At lunchtime I bought a huge orange—
The size of it made us all laugh.
I peeled it and shared it with Robert and Dave—
They got quarters and I had a half.

And that orange, it made me so happy,
As ordinary things often do
Just lately. The shopping. A walk in the park.
This is peace and contentment. It’s new.

The rest of the day was quite easy.
I did all the jobs on my list
And enjoyed them and had some time over.
I love you.
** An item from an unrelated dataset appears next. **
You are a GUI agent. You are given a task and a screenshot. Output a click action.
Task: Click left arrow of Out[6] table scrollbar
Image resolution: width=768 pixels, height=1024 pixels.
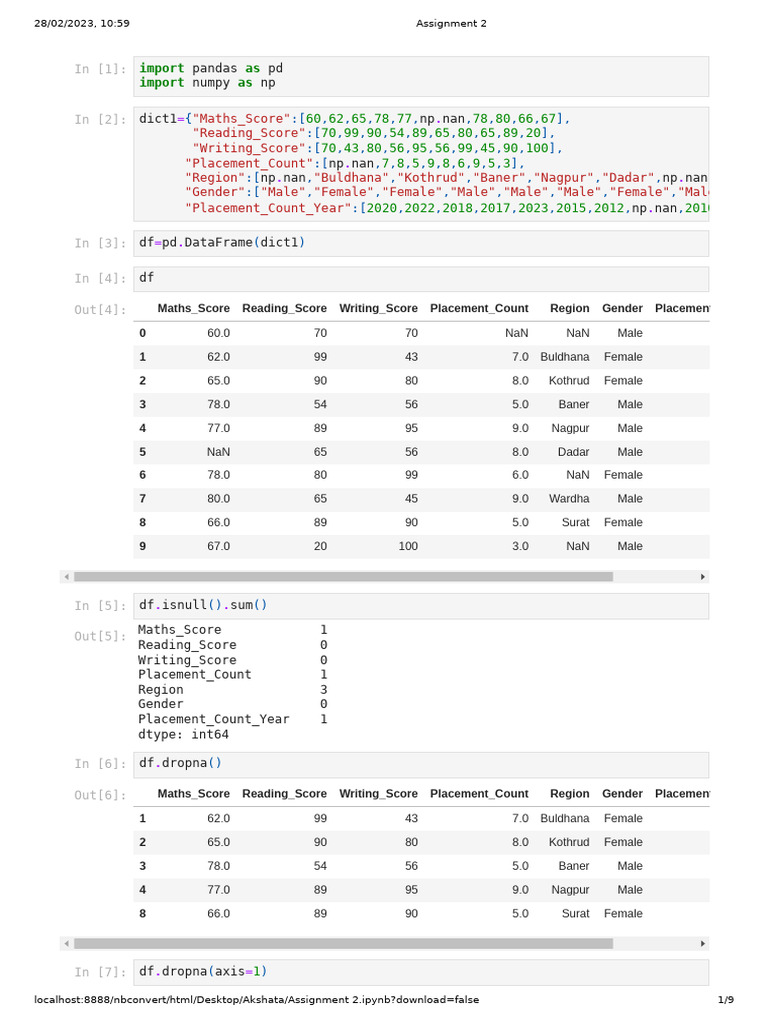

I’m glad I exist.

— Wendy Cope
 

Easter, 1916 WB Yeats​

I have met them at close of day
Coming with vivid faces
From counter or desk among grey
Eighteenth-century houses.
I have passed with a nod of the head
Or polite meaningless words,
Or have lingered awhile and said
Polite meaningless words,
And thought before I had done
Of a mocking tale or a gibe
To please a companion
Around the fire at the club,
Being certain that they and I
But lived where motley is worn:
All changed, changed utterly:
A terrible beauty is born.

That woman's days were spent
In ignorant good-will,
Her nights in argument
Until her voice grew shrill.
What voice more sweet than hers
When, young and beautiful,
She rode to harriers?
This man had kept a school
And rode our wingèd horse;
This other his helper and friend
Was coming into his force;
He might have won fame in the end,
So sensitive his nature seemed,
So daring and sweet his thought.
This other man I had dreamed
A drunken, vainglorious lout.
He had done most bitter wrong
To some who are near my heart,
Yet I number him in the song;
He, too, has resigned his part
In the casual comedy;
He, too, has been changed in his turn,
Transformed utterly:
A terrible beauty is born.

Hearts with one purpose alone
Through summer and winter seem
Enchanted to a stone
To trouble the living stream.
The horse that comes from the road,
The rider, the birds that range
From cloud to tumbling cloud,
Minute by minute they change;
A shadow of cloud on the stream
Changes minute by minute;
A horse-hoof slides on the brim,
And a horse plashes within it;
The long-legged moor-hens dive,
And hens to moor-cocks call;
Minute by minute they live:
The stone's in the midst of all.

Too long a sacrifice
Can make a stone of the heart.
O when may it suffice?
That is Heaven's part, our part
To murmur name upon name,
As a mother names her child
When sleep at last has come
On limbs that had run wild.
What is it but nightfall?
No, no, not night but death;
Was it needless death after all?
For England may keep faith
For all that is done and said.
We know their dream; enough
To know they dreamed and are dead;
And what if excess of love
Bewildered them till they died?
I write it out in a verse—
MacDonagh and MacBride
And Connolly and Pearse
Now and in time to be,
Wherever green is worn,
Are changed, changed utterly:
A terrible beauty is born.
 
At Poll Salach
Easter Sunday 1998

While I was looking for Easter snow on the hills
You showed me, like a concentration of violets
Or a fragment from some future unimagined sky,
A single spring gentian shivering at our feet.